Pembangunan dalam Islam haruslah memperhatikan berbagai aspek termasuk di antaranya kelestarian lingkungan, keseimbangan alam, kestabilan kehidupan sosial, dan hal lainnya. Apalagi terkait pembagunan dalam penyediaan bahan pangan yang merupakan kebutuhan pokok rakyat. Pertanian termasuk salah satu yang menjadi prioritas negara, karena merupakan sumber pangan. Negara berupaya mewujudkan ketahanan pangan dan kedaulatan pangan. Tentu saja dalam mewujudkan hal tersebut, negara harus mandiri dalam membiayai pembangunan, tidak boleh bergantung pada swasta maupun asing. Agar tidak disetir oleh kepentingan mereka.
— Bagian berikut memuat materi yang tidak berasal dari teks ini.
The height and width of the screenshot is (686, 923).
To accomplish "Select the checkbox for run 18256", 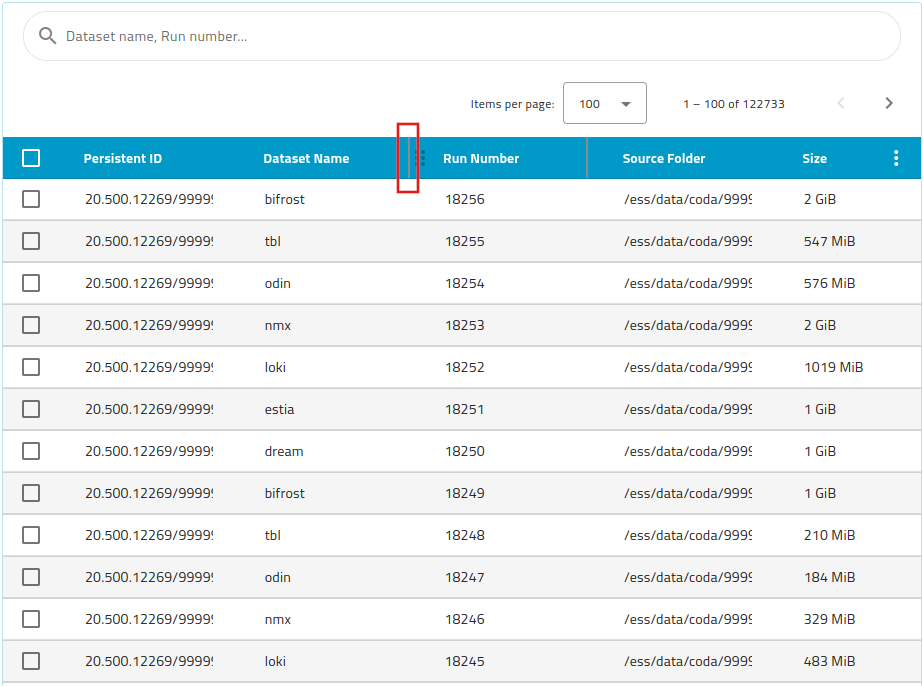I will [31, 199].
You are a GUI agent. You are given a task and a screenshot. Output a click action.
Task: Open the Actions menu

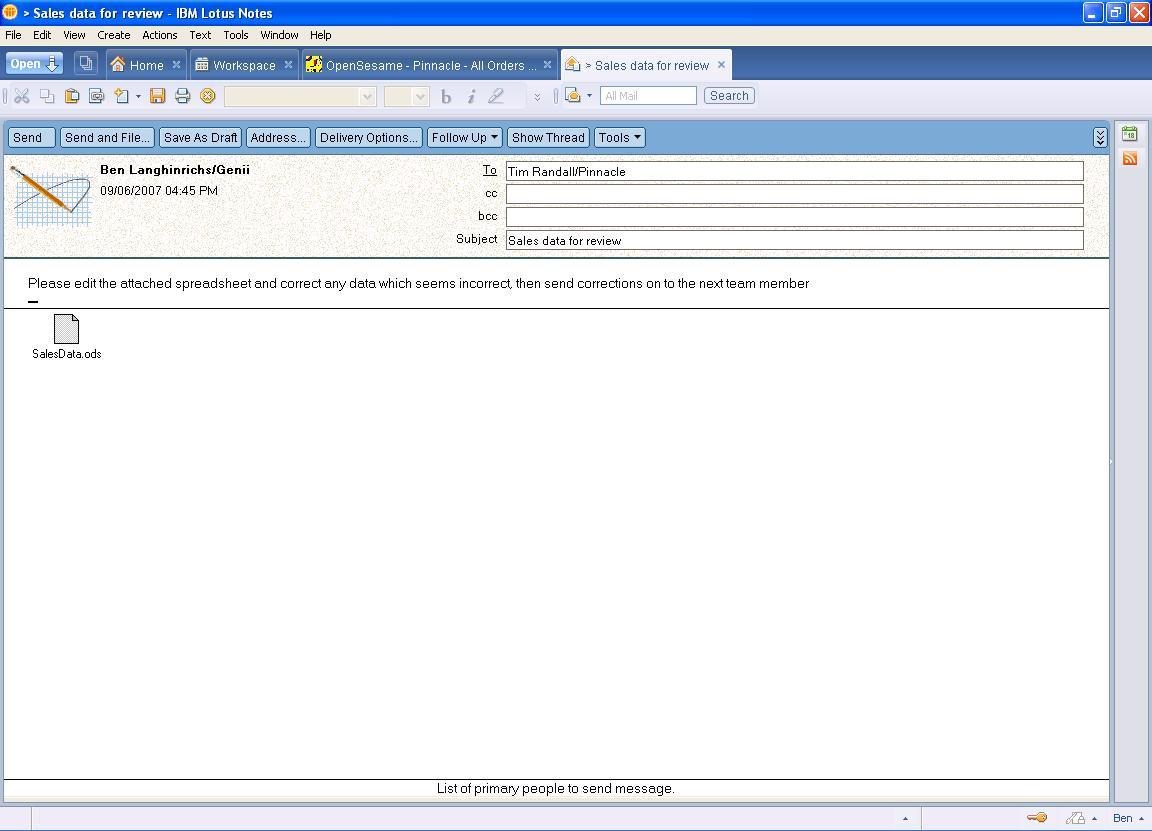[159, 35]
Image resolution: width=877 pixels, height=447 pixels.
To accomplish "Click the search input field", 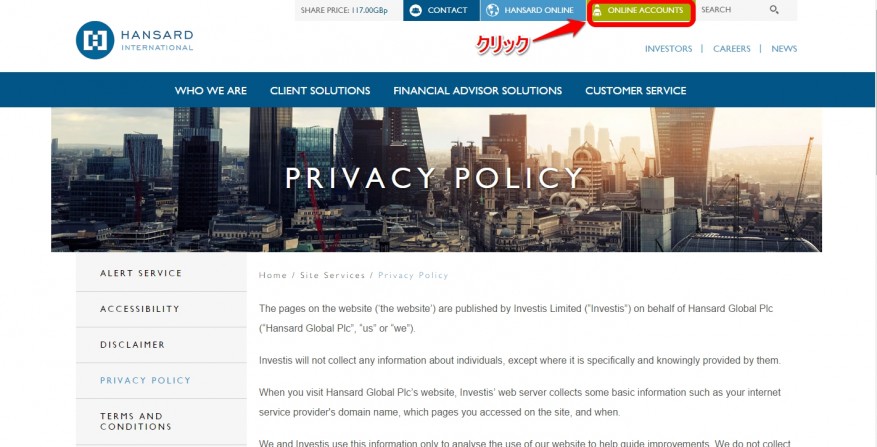I will pyautogui.click(x=733, y=10).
Negara bertanggungjawab penuh dalam mewujudkan kesejahteraan untuk rakyatnya, sehingga negara akan benar-benar berupaya dalam mewujudkan ketahanan pangan dan kedaulatan pangan . Terkait penyediaan pangan, negara akan menentukan kebijakan berkaitan produksi hingga distribusi pangan yang didasarkan pada Al-Qur’an dam As-Sunnah. Terkait peningkatan pangan, syariat Islam membolehkan Khilafah untuk melakukan ekstensifikasi lahan dengan memperhatikan konsep pengaturan lahan dalam Islam. Selain itu kebijakan tersebut diambil semata untuk kemaslahatan rakyat bukan kepentingan segelintir orang (korporasi).
Khalifah wajib memperhatikan AMDAL (Analisis Mengenai Dampak Lingkungan) agar tidak berujung pada kerusakan lingkungan maupun bencana alam. Syariat Islam menetapkan bahwa tanah memiliki tiga status kepemilikin yakni: (1) Tanah yang boleh dimiliki oleh individu, seperti lahan pertanian, (2) Tanah milik umum, seperti hutan, padang rumput, lautan, dan lainnya, (3) Tanah milik negara. Karena hutan merupakan milik umum, sehingga tak boleh diberikan kepada pihak swasta untuk mengolahnya. Di sisi lain Khilafah akan memberikan bantuan kepada para petani untuk mendukung mereka mengelolah lahan pertanian yang mereka miliki. Baik itu berupa modal, sarana dan prasarana, hingga infrastruktur pendukung, secara murah bahkan gratis. Hal ini bertujuan agar memudahkan aktivitas produksi petani.
Hal ini tentu akan membuat rakyat hidup sejahtera karena terwujudnya ketahanan pangan dan kedaulatan pangan tanpa adanya perampasan lahan maupun ruang hidup masyarakat. Wallahu a’lam.